**Instructions to follow:** Update the lines from the one containing "at (872, 278)." through the one containing "I want to click on '😻", replacing "user profile card" with "profile summary card" and leaving everything else unchanged.

Listing for locating described items
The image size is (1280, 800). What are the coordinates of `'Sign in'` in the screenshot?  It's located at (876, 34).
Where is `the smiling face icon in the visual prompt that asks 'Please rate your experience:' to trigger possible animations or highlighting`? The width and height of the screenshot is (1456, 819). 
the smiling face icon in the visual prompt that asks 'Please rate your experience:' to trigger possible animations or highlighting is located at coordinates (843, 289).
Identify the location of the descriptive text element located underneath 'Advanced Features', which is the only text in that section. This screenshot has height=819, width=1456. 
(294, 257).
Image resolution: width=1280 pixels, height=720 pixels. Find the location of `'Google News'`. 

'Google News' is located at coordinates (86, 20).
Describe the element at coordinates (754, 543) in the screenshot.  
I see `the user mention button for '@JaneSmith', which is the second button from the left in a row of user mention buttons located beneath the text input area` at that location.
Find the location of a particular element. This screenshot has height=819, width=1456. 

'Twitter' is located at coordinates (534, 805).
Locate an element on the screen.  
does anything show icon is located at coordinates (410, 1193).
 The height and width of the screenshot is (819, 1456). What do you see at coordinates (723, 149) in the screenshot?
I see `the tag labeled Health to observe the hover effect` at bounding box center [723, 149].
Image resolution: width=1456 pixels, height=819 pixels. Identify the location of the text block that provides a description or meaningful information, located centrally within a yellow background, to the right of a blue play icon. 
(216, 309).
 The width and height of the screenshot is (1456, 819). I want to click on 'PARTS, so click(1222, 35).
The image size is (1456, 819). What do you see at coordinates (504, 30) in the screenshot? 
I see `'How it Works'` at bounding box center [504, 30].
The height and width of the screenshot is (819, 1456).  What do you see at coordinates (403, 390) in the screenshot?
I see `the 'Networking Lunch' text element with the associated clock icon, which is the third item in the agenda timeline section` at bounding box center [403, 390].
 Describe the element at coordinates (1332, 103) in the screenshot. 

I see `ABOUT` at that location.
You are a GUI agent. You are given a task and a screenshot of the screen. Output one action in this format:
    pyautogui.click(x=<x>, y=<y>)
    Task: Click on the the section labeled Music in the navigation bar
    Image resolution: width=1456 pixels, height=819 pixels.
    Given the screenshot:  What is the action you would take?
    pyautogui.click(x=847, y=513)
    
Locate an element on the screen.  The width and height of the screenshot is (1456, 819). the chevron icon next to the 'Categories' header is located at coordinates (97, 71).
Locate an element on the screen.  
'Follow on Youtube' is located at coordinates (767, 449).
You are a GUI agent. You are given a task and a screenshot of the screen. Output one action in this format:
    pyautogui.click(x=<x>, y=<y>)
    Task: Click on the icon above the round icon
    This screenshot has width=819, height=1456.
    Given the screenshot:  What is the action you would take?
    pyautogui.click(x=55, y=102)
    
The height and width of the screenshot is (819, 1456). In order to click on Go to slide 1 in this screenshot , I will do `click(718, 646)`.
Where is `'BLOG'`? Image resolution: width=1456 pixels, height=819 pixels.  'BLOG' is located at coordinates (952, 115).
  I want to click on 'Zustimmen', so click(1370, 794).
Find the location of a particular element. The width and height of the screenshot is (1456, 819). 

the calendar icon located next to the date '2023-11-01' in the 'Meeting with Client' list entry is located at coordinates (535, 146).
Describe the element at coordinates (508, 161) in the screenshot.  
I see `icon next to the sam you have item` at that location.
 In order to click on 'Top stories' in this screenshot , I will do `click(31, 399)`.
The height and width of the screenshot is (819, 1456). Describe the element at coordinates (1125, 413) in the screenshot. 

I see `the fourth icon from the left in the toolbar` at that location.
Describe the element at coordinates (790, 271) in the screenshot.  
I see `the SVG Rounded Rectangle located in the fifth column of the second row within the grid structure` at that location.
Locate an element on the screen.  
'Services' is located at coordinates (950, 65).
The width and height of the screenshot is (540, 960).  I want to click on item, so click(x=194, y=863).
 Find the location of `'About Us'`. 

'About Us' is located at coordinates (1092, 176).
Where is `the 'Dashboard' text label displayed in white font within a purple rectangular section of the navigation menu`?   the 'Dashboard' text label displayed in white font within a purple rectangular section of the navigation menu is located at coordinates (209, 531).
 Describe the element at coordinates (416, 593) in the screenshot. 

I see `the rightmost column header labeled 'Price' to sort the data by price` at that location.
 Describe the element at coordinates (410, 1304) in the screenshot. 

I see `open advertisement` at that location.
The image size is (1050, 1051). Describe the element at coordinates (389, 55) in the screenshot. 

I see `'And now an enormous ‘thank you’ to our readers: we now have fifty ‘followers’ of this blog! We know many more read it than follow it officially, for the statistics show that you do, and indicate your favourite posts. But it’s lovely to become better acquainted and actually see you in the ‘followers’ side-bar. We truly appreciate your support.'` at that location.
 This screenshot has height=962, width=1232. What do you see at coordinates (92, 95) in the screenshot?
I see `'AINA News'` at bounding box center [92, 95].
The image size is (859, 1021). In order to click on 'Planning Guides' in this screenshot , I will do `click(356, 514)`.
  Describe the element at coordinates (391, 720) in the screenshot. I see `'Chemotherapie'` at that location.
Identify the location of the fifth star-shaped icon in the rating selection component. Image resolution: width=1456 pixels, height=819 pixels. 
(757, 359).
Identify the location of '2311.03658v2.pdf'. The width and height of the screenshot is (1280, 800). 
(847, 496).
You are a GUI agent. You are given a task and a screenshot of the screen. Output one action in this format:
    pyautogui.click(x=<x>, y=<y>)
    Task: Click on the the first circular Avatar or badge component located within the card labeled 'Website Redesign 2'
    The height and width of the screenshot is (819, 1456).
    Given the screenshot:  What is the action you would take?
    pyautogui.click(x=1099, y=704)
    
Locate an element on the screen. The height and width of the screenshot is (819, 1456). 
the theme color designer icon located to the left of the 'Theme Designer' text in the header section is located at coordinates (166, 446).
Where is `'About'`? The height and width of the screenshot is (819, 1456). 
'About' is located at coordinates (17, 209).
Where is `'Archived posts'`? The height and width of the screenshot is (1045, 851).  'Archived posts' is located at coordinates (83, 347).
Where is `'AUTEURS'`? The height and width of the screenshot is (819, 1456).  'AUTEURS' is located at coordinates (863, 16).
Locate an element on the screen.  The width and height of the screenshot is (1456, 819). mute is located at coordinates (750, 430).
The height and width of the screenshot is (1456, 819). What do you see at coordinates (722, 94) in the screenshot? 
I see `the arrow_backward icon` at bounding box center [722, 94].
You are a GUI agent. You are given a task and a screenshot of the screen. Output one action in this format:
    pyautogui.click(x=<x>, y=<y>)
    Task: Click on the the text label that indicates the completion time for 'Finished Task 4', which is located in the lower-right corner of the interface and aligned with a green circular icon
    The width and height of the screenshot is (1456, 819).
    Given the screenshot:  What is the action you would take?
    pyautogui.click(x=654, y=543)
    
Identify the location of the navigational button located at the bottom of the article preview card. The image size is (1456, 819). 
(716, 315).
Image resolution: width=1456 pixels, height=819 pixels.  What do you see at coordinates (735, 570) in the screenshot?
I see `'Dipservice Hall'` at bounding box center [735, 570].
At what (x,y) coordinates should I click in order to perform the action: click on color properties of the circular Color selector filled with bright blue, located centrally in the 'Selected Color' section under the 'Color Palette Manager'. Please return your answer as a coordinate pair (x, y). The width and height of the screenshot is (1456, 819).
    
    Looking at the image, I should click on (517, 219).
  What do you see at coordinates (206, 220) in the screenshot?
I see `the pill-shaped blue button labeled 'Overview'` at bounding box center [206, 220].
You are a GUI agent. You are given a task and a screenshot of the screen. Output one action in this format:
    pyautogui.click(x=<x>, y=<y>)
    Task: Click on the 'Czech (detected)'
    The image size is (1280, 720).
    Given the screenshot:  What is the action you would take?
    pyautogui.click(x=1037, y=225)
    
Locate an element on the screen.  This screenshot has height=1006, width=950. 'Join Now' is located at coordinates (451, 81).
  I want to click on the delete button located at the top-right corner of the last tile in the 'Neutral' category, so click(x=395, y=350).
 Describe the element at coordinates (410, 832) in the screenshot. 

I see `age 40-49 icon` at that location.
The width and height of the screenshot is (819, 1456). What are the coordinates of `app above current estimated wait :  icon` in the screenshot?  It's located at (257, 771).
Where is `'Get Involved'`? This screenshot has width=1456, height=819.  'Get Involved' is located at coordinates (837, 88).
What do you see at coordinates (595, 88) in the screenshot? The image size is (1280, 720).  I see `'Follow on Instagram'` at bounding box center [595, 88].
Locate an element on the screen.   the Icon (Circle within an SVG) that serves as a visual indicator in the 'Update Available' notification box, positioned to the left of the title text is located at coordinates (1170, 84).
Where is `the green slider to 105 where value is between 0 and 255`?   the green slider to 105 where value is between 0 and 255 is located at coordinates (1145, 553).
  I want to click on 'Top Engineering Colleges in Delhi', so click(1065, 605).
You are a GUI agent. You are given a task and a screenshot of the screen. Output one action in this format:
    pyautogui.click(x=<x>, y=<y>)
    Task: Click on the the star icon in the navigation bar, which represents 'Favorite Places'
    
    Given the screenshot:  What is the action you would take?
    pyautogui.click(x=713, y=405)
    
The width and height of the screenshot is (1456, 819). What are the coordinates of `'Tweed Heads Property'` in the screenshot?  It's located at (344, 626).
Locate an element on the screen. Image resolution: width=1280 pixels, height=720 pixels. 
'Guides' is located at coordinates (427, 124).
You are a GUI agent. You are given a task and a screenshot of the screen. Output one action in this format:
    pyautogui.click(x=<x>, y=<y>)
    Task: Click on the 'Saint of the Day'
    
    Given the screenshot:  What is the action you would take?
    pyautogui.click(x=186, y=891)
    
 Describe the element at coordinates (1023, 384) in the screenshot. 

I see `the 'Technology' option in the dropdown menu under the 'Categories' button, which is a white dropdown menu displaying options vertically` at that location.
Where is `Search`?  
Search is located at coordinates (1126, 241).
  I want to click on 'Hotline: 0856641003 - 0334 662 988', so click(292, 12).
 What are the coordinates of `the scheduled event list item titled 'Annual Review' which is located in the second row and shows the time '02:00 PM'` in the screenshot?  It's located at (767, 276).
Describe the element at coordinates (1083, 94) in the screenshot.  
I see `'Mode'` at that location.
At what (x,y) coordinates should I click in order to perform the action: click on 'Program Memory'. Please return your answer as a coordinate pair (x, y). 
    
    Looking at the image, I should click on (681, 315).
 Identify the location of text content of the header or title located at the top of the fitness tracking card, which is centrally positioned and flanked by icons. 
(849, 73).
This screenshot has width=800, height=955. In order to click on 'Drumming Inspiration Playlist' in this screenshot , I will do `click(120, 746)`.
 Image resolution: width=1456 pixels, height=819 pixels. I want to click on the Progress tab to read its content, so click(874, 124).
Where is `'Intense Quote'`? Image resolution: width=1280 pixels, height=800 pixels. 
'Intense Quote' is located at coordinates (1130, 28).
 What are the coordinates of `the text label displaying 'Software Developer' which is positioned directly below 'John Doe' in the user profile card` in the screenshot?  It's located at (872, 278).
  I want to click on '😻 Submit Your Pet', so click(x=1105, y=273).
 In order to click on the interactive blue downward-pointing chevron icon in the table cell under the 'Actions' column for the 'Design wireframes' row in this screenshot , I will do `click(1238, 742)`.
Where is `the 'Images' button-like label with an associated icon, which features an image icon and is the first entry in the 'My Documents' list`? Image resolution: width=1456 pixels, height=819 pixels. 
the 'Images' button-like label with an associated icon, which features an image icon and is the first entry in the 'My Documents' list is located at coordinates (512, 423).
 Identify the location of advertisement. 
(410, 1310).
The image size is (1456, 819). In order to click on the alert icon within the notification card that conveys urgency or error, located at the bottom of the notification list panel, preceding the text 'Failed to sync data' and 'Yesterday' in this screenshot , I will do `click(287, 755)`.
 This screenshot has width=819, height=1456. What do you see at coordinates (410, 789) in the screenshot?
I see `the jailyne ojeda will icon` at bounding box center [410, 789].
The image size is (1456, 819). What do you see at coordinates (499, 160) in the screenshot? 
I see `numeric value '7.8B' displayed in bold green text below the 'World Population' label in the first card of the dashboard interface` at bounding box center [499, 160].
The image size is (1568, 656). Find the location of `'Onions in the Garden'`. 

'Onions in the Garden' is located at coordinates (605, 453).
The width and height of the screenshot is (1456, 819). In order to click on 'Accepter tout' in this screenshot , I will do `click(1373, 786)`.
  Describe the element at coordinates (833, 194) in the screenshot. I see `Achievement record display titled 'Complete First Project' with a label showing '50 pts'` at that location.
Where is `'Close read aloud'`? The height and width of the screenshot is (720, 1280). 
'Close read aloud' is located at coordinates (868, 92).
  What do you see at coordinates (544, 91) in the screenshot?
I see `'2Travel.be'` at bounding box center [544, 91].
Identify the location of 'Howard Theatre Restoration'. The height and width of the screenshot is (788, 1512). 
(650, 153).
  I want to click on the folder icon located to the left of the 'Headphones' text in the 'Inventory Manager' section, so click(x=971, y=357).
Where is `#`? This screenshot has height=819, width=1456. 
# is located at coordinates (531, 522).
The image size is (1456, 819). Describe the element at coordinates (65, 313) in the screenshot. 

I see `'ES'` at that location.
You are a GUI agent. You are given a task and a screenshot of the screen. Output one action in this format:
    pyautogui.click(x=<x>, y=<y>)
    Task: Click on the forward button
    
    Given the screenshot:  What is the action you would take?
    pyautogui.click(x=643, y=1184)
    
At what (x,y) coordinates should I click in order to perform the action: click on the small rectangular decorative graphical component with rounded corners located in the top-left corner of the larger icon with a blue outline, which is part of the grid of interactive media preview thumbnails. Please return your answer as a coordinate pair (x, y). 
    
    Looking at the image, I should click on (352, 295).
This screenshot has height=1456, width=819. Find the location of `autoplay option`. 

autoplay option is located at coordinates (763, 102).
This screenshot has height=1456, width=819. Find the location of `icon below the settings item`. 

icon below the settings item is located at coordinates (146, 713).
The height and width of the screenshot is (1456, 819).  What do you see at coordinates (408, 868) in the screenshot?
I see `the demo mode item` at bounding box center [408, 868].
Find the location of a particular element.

**Answer to the problem:**
 What are the coordinates of `the text label displaying 'Software Developer' which is positioned directly below 'John Doe' in the profile summary card` in the screenshot?  It's located at (872, 278).
  I want to click on '😻 Submit Your Pet', so click(x=1105, y=273).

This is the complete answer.